INPUT DATA below:
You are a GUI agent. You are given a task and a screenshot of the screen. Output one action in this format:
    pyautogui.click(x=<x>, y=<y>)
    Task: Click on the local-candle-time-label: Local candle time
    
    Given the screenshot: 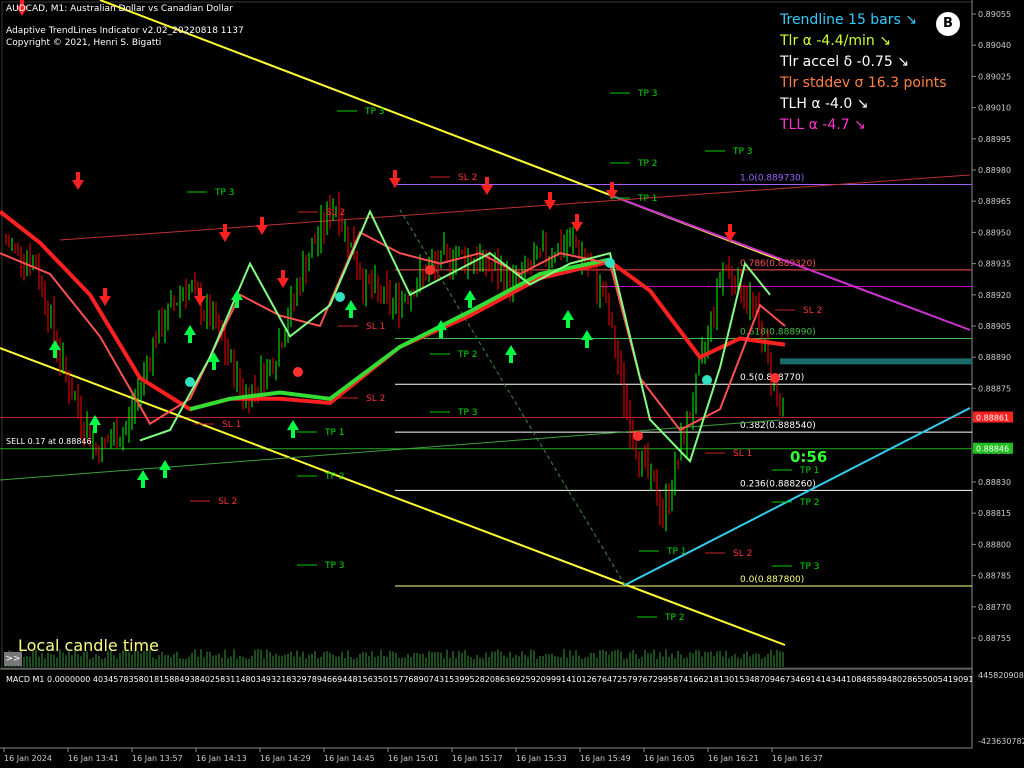 What is the action you would take?
    pyautogui.click(x=88, y=646)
End of INPUT DATA.
TASK:
Can you output, word for word, the lines of the material from its very first line through the line containing "Task: Click on", with both of those lines included?

ANSWER SPACE:
You are a GUI agent. You are given a task and a screenshot of the screen. Output one action in this format:
    pyautogui.click(x=<x>, y=<y>)
    Task: Click on the local-candle-time-label: Local candle time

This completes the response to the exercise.